:: Exercise ::
Repeat the stretch of entries below from the line with "Komunikatory (1129, 1070)" through the line with "Le perizie (512, 176)". Include both ends and add nothing.

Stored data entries
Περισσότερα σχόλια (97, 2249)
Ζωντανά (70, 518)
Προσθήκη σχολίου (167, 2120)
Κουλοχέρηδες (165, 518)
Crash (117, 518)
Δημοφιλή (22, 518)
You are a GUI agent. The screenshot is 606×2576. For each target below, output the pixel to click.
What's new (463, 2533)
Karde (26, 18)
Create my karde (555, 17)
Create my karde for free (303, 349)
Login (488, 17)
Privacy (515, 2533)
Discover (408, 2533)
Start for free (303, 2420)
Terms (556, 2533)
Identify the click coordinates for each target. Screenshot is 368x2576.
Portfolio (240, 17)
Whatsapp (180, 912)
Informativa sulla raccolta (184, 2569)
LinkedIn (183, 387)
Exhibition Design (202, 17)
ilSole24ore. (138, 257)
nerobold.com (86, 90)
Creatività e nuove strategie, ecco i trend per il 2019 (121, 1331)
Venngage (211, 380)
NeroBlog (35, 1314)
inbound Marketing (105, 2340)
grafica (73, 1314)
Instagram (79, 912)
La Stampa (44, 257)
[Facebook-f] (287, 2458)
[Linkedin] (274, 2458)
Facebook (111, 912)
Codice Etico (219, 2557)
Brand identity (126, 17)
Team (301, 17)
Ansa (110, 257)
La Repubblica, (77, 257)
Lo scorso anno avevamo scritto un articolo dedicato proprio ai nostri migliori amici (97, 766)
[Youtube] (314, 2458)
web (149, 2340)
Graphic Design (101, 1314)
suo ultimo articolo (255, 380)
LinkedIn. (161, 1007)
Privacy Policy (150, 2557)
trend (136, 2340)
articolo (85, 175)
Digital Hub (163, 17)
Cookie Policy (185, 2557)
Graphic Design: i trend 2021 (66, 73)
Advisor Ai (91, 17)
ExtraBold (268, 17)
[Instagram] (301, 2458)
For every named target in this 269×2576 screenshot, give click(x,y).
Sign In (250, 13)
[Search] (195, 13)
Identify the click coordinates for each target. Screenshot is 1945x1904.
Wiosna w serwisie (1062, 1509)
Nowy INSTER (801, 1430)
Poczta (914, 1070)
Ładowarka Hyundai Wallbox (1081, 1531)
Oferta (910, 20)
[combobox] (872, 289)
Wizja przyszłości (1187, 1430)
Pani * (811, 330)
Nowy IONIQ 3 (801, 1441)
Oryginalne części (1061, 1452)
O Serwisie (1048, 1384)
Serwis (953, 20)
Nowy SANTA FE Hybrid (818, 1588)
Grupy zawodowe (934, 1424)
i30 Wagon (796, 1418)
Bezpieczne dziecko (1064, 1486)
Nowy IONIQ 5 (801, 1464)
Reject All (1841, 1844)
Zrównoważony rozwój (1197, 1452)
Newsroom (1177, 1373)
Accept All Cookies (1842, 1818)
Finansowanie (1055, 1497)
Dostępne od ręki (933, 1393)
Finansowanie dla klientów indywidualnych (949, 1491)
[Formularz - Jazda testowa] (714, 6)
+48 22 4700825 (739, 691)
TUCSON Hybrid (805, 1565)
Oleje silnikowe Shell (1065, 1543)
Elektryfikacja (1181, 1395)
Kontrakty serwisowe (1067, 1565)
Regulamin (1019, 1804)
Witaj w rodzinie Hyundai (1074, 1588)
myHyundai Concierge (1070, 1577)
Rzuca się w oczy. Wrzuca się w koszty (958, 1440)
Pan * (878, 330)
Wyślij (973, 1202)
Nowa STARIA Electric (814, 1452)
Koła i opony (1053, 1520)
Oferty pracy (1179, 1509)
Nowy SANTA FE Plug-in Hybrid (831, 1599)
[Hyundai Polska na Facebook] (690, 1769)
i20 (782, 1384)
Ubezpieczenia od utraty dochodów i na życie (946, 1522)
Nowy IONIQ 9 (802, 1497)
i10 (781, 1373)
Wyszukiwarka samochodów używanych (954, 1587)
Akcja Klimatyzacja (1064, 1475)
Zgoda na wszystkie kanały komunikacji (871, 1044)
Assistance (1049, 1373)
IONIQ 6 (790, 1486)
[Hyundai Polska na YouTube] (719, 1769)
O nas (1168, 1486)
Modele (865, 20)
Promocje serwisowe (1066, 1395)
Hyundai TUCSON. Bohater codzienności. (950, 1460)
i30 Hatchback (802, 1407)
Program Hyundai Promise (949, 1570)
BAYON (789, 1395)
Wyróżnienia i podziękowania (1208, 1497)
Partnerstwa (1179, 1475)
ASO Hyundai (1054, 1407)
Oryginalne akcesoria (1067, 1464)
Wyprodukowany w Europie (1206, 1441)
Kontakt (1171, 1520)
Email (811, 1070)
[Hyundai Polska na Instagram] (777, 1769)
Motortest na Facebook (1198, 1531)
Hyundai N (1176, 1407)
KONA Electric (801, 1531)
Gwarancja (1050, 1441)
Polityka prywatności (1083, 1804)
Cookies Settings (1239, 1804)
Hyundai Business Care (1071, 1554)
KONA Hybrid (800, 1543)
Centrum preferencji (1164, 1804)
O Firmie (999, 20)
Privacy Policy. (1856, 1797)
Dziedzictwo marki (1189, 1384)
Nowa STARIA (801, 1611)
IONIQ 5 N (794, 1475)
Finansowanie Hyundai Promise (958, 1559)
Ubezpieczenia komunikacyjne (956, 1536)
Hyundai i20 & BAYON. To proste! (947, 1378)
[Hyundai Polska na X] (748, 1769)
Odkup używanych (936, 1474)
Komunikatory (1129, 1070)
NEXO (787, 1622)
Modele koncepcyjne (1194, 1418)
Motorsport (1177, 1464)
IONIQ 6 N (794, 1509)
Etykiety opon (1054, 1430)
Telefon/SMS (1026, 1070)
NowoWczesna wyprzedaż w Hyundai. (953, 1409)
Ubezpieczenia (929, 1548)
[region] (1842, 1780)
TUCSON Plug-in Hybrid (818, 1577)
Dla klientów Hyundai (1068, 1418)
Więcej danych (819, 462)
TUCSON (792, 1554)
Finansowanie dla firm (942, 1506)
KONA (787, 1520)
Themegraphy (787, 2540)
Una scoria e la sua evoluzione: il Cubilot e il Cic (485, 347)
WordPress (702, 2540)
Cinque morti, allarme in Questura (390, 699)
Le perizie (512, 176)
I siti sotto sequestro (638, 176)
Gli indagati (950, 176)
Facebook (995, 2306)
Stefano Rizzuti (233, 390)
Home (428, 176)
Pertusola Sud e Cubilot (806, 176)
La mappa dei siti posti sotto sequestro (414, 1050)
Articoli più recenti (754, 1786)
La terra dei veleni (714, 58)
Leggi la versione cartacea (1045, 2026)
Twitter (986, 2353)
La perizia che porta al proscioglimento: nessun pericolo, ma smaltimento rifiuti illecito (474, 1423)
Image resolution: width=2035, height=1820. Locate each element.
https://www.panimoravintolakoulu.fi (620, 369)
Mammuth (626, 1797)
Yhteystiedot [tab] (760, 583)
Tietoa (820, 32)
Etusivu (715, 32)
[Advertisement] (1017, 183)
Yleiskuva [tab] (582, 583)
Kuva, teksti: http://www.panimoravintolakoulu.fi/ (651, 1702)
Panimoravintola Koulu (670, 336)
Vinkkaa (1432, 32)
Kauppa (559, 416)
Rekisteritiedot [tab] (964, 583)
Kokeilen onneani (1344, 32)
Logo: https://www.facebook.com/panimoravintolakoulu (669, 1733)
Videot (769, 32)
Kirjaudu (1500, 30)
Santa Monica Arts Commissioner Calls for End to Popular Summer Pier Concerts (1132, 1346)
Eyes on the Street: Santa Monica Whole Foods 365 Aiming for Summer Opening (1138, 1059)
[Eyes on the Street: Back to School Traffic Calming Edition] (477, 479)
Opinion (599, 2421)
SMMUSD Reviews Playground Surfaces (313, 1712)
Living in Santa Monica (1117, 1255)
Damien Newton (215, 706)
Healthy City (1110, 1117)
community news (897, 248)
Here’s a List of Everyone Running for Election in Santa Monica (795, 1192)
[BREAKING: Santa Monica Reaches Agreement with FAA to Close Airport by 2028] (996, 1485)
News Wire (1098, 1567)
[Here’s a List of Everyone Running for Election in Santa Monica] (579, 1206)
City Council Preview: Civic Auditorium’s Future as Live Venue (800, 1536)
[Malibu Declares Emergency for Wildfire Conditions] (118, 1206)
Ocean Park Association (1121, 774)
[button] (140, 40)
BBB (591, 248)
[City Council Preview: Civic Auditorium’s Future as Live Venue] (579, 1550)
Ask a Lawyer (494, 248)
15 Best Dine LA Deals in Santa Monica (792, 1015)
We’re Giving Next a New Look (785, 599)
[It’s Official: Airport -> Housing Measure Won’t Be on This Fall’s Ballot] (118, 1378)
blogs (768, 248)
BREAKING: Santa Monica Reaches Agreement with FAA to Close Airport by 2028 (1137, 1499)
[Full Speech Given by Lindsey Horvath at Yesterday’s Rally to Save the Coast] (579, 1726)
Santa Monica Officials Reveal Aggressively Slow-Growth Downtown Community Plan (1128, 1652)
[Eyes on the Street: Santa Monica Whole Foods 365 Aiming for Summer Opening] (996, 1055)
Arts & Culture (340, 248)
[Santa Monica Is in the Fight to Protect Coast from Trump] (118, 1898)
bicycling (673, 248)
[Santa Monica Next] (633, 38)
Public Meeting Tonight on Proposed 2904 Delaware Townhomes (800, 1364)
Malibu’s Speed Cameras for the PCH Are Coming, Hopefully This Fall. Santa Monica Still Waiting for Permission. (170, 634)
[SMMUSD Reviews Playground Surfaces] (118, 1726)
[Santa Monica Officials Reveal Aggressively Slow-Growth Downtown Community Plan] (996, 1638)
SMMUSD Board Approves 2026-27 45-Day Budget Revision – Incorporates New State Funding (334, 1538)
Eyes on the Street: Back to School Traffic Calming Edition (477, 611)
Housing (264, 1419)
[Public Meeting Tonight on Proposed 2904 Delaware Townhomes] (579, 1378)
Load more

:: Task response ::
Komunikatory (1129, 1070)
NEXO (787, 1622)
Modele koncepcyjne (1194, 1418)
Motorsport (1177, 1464)
IONIQ 6 N (794, 1509)
Etykiety opon (1054, 1430)
Telefon/SMS (1026, 1070)
NowoWczesna wyprzedaż w Hyundai. (953, 1409)
Ubezpieczenia (929, 1548)
[region] (1842, 1780)
TUCSON Plug-in Hybrid (818, 1577)
Dla klientów Hyundai (1068, 1418)
Więcej danych (819, 462)
TUCSON (792, 1554)
Finansowanie dla firm (942, 1506)
KONA (787, 1520)
Themegraphy (787, 2540)
Una scoria e la sua evoluzione: il Cubilot e il Cic (485, 347)
WordPress (702, 2540)
Cinque morti, allarme in Questura (390, 699)
Le perizie (512, 176)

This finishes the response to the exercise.